# What the task requires
Which lines of the entries contain the string "header"? Please find them and copy them.

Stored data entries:

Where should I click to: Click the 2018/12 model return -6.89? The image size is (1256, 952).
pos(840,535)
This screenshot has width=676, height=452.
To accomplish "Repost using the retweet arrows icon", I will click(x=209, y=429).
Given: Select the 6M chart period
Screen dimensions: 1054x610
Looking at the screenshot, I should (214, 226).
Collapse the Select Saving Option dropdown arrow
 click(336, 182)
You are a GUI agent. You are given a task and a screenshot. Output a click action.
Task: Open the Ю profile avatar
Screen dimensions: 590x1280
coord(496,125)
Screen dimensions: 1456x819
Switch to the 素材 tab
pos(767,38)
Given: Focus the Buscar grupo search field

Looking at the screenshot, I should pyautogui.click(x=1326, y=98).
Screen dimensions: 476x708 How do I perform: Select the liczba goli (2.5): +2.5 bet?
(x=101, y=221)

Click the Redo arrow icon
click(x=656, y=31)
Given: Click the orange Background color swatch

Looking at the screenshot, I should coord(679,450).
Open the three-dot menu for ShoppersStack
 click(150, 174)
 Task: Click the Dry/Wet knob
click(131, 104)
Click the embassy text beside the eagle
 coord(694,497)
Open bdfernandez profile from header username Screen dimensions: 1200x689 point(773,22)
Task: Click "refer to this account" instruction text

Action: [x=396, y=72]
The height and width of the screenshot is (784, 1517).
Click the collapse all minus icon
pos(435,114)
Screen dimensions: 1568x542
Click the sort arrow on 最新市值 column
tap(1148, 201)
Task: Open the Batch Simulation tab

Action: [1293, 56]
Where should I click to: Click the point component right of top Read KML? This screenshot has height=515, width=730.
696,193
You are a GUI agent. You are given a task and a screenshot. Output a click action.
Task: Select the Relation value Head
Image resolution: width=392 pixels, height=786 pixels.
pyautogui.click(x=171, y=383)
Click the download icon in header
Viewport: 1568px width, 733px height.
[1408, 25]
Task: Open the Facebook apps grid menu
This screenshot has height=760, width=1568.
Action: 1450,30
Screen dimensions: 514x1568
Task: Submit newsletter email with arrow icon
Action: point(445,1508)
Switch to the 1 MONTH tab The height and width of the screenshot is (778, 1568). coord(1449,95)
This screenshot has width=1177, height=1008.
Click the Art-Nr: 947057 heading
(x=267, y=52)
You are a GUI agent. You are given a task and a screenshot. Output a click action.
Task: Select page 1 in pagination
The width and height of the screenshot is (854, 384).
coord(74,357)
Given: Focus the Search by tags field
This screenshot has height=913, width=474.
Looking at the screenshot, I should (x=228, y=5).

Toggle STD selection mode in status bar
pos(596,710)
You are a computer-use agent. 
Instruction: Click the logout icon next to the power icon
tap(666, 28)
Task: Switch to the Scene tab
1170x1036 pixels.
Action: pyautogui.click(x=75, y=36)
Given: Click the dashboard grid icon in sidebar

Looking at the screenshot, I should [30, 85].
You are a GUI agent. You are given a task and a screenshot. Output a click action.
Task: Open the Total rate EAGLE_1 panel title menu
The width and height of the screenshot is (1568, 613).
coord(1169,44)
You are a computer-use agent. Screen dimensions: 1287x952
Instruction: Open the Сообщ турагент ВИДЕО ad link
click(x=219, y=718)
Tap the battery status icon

# Task output
Open bdfernandez profile from header username Screen dimensions: 1200x689 point(773,22)
Click the download icon in header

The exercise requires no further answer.